/20111215-knb-upgrade-process

#persist

Metacat upgrade strategy
===================

Items needed to be upgraded
------------------------------------------
1. Identifier upgrade
2. Generate access polidy
3. Generate replication policy
4. Generate system metadata
5. Generate ORE maps

Identifier upgrade
-------------------------
In general, identifier upgrades happen automatically, and are the joined docid plus rev strings for existing content. This guarantees uniqueness, and provides a direct correspondence to existing local identifiers. However, some content may also get DOIs. How and to whom do we assign DOIs?

Existing content
    a. Local content (home server = 0)
    b. Replicated content
        b1. LTER
        b2. SanParks
        b3. PISCO
        b4. Brazil
        b5.GBIF
        b6. Palmyra
        b7. ESA
    c. Non-replicating, external metacat servers
        c1. Taiwan
        c2. etc.

New content
    a. DataONE API
    b. Metacat API

ORE Generation
------------------------
We want to generate package descriptions for EML-described data so that the existing EML-sense of a package is maintained in DataONE. The strategy for this will differ along two axes -- whether the EML is local or replicated, and whether the data is stored in metacat or just referenced via URI. We also need a strategy for how to handle new content after the upgrade occurs. See discussion here:
   http://bugzilla.ecoinformatics.org/show_bug.cgi?id=5522

When to do this upgrade? 1) At upgrade to 2.0.0, or 2) When D1 MN status is turned on?
   -- Decision: (2) create flag in metacat config, only do ORE gen when metacat is a MN
   -- as a CN: never generate anything (need a flag for acting as a CN? existing node type field?) (need a CN-side check that new nodes don't register as new CNs)

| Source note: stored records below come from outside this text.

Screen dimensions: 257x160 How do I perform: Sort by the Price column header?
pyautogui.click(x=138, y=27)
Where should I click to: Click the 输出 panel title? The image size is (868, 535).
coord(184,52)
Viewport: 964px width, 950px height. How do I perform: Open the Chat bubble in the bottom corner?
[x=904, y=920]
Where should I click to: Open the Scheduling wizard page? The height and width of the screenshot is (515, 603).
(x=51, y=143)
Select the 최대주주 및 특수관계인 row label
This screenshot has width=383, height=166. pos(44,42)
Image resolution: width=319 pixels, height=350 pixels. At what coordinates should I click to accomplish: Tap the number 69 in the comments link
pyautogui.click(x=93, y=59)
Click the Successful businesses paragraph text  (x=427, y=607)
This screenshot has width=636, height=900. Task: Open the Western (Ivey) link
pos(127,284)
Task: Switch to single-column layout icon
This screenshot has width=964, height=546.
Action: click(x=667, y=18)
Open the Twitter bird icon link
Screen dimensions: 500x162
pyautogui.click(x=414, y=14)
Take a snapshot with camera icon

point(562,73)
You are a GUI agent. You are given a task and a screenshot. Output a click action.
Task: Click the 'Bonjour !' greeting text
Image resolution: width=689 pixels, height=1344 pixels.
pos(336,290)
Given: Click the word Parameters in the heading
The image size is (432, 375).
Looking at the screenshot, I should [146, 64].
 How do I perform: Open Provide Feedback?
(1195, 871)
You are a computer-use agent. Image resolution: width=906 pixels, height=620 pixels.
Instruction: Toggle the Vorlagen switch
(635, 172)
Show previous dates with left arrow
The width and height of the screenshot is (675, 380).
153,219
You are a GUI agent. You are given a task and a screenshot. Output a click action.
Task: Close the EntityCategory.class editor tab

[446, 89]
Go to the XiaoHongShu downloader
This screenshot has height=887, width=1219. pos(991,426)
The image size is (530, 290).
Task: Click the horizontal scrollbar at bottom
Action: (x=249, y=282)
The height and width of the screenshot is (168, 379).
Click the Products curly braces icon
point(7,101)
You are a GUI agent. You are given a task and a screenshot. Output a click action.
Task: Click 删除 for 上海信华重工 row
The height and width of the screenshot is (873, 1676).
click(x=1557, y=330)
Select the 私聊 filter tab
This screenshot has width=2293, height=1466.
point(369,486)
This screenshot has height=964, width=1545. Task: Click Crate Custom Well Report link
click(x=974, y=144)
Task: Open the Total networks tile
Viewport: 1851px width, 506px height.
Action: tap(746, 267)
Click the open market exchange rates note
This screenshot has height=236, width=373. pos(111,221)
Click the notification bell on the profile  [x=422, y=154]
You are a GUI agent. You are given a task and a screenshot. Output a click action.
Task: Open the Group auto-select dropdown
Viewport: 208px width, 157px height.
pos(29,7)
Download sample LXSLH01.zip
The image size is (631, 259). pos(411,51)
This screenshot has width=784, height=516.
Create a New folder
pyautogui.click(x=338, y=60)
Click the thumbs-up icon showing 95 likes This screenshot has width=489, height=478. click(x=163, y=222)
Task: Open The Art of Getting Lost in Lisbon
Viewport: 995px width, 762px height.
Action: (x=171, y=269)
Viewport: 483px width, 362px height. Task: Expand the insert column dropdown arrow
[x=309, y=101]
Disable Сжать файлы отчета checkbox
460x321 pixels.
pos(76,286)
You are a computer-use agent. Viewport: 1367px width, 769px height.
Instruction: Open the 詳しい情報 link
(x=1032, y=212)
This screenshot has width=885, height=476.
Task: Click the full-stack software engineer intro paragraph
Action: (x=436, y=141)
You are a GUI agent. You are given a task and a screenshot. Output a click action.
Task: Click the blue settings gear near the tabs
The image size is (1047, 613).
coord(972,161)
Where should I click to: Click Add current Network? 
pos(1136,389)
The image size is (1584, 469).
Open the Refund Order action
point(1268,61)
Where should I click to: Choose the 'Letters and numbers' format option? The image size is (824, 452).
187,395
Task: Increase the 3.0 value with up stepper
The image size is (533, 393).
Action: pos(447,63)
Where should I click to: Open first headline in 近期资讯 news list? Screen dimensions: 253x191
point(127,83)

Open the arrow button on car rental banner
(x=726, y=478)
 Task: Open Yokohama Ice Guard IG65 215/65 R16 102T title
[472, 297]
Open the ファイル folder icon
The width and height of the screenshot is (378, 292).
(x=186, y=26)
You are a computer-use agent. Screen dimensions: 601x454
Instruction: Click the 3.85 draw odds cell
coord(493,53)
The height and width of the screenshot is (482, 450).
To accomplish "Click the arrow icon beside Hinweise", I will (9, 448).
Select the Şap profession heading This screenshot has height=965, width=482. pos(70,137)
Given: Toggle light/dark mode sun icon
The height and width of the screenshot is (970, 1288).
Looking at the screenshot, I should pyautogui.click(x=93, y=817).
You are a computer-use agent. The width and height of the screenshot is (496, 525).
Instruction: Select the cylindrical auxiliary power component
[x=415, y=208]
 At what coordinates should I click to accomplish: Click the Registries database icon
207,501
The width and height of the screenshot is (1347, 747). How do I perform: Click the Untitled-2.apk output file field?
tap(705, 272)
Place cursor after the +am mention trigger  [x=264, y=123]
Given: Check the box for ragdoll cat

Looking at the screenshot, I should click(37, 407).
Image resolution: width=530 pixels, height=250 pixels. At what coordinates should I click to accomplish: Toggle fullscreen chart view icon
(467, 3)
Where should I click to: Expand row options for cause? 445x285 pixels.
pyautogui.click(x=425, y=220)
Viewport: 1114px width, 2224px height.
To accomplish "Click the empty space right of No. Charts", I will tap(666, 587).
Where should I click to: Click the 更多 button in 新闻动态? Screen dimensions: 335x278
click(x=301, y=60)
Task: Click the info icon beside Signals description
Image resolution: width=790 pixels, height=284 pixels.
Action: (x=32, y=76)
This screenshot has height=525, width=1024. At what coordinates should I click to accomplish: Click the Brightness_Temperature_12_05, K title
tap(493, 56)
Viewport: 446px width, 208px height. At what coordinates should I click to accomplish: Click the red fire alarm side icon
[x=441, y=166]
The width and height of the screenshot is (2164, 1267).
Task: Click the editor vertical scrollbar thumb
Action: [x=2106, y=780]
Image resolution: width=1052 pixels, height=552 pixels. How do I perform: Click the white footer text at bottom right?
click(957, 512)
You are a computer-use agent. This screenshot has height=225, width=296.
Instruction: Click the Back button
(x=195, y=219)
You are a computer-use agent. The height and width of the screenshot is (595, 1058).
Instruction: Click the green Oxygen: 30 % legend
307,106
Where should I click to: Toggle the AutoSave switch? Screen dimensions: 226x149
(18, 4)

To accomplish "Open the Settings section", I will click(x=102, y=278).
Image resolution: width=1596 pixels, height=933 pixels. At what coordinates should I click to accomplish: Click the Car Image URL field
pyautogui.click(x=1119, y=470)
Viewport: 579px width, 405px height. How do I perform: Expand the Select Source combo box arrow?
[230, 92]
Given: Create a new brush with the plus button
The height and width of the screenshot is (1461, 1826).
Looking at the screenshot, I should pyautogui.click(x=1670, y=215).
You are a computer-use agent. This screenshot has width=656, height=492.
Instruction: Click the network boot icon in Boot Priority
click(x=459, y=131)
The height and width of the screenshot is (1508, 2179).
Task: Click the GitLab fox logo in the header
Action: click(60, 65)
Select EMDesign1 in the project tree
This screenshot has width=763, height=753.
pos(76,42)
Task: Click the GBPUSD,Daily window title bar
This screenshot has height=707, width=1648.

Data stored in Metacat (ecogrid URI)
   -- yes
Data referenced via other URL
-- Yes, download & save object if 1) resolvable, 2) matches type
-- Otherwise, just include URL in ORE map

Existing content
    a. Local content (home server = 0)
        -- Decision: generate ORE (assuming conditions above)
    b. Replicated content
        b1. LTER (to be MN)
        b2. SanParks (to be MN)
        b3. PISCO
        b4. Brazil
        b5. GBIF
            metacatdev.gbif.org/knb/servlet/replication, vs. OAIPMH
        b6. Palmyra
        b7. ESA
        b8. iEcolab (Spain)
    c. Non-replicating, external metacat servers
        c1. Taiwan
        c2. etc.

New content
    a. DataONE API
        -- Decision: do nothing
    b. Metacat API
        -- Generate ORE, iff the metacat instance has D1 turned on

~~Sync seq~~
   ~~1. KNB home content~~
   ~~2. LTER home content~~
   ~~3. SanParks Home content~~
   ~~4. KNB replicated content~~
       ~~(any OREs that already exist don't get generated for existing MNs)~~
       ~~(for other KNB rep nordes, generate ORE maps with KNB as authoritative)~~
   ~~5. LTER replicated content~~

Converting a node from KNB to D1
--------------------------------------------------
0. Generate ORE (for all content that doesn't already have it) and sync all KNB content
1. Turn off LTER knb rep
2. Register LTER as MN, sync is off
    2a. (LTER avoid gen of ORE for any for which that graph exists)
3. On KNB, change Auth MN to LTER for all LTER replicas and ORE maps
4. Turn on LTER sync
    -- when CN discovers that an object is a replica, CN triggers sysmetaChanged event at LTER

Generating Replication policies
---------------------------------------------

Updating access policies
------------------------------------
Regarding RightsHolder and AuthoritativeMN, see:
http://bugzilla.ecoinformatics.org/show_bug.cgi?id=5523

Checking if data downloaded is legit
-----------------------------------------------------
                                switch (eml-type):
                                  case text/plain:
                                    if (isText() && !isHTML()) then archive()
                                  case text/csv: (or other delimited types)
                                    if (isText() and isValidCSV()) then archive()
                                  case text/html:
                                          if (isHTML()) then archive()
                                  case application/excel or application/msaccess:
                                        if (isBinary()) then archive()
                                  case image/*:
                                    if (isValidImageFormat()) then archive() (maybe just isBinary()?)
                                   ...
                                  case netCDF:
                                    if (isNetCDF()) then archive()
                                  case text/pdf:

                                  ...
                                  default:
                                    break;

         alternate
             if (text/html && isHTML()) then archive;
             if (!text/html && !isHTML() then archive;